Under conditions of metabolic or oxidative stress, MOTS-C has been observed to move from the mitochondria to the nucleus. Once there, it appears to interact with stress-responsive transcriptional programs, altering expression of genes involved in metabolism and cellular defense.

This mitochondrial-to-nuclear signaling suggests a broader role for MOTS-C as a communication molecule rather than a single-pathway regulator. In research, this mechanism is significant because it indicates coordination of adaptive responses across multiple cellular compartments.

Interaction With the Folate–Methionine Cycle

Preclinical studies suggest MOTS-C may influence the folate–methionine cycle, a metabolic pathway closely linked to amino acid balance and cellular redox status. By modulating this cycle, MOTS-C may indirectly affect the availability of metabolic intermediates needed for stress adaptation and energy regulation.

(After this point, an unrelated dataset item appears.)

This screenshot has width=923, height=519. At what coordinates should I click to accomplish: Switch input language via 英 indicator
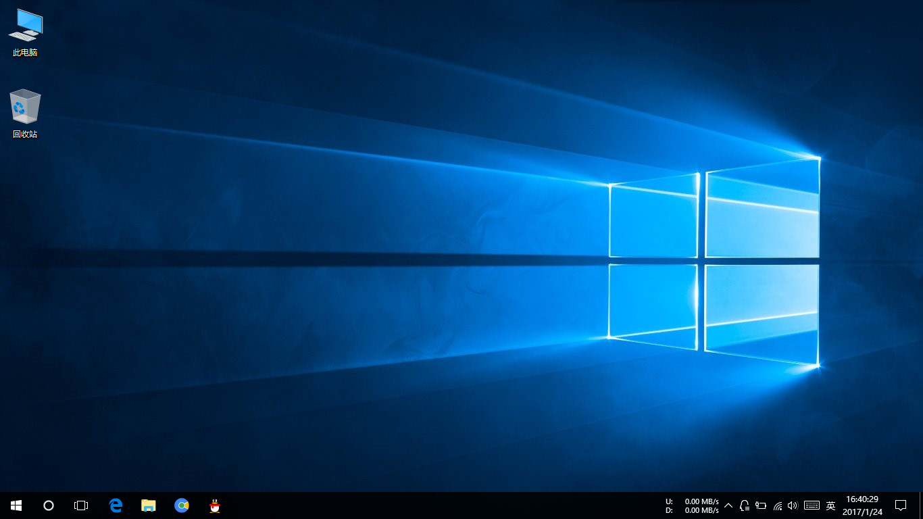[830, 505]
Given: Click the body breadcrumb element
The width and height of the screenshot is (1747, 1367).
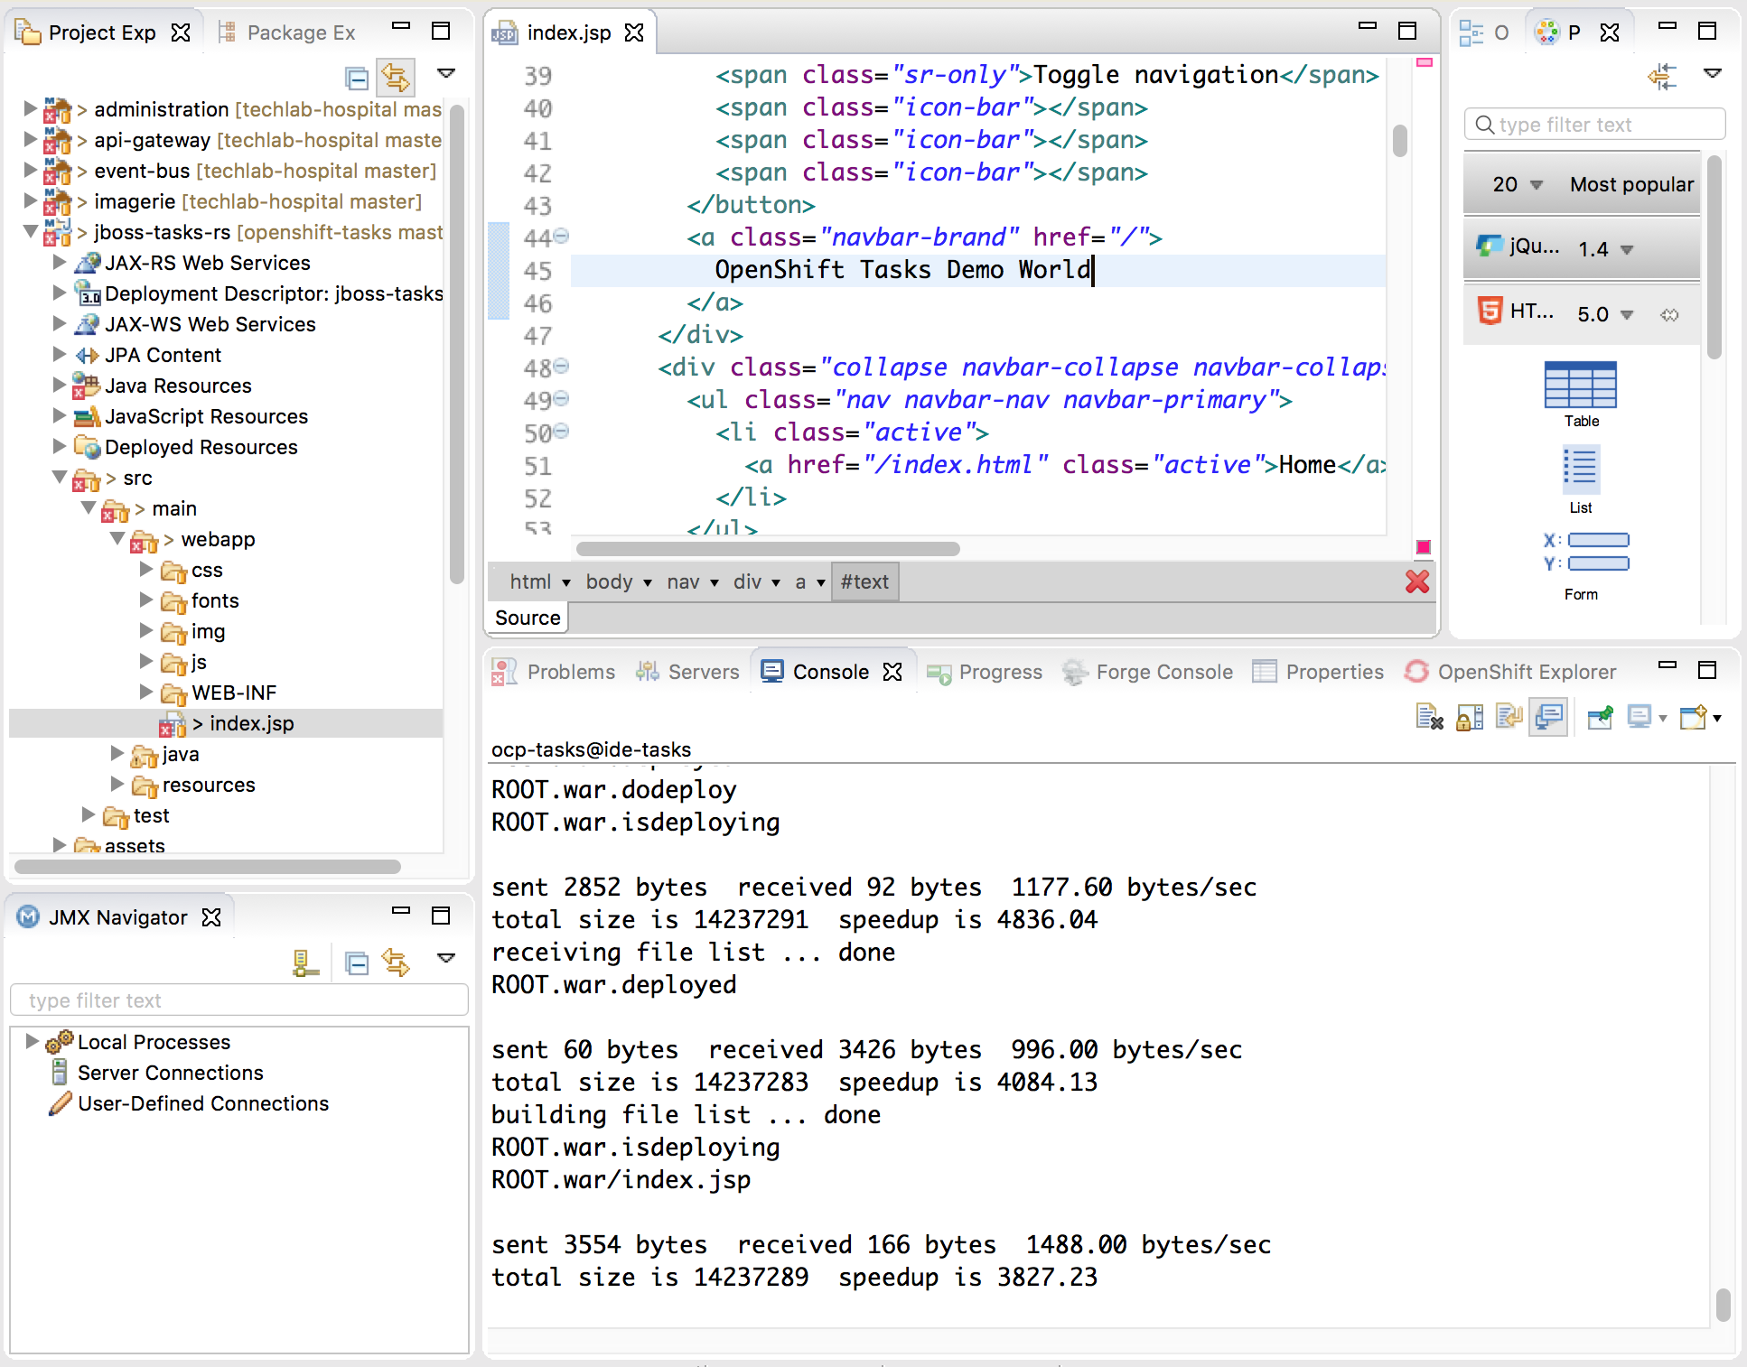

This mechanism is particularly relevant in models focused on nutrient sensing and metabolic flexibility, reinforcing the concept of MOTS-C as a regulator of interconnected metabolic networks rather than a direct growth signal.

Exercise-Mimetic and Stress Adaptation Effects

In animal models, MOTS-C administration has been associated with molecular changes resembling those seen during physical exercise, including enhanced mitochondrial efficiency and improved metabolic flexibility. These findings have led some researchers to describe MOTS-C as having exercise-mimetic signaling properties.

From a research perspective, this makes MOTS-C valuable for studying how cells adapt to repeated energetic demand. However, these findings remain preclinical, and relevance to controlled human outcomes has not been firmly established.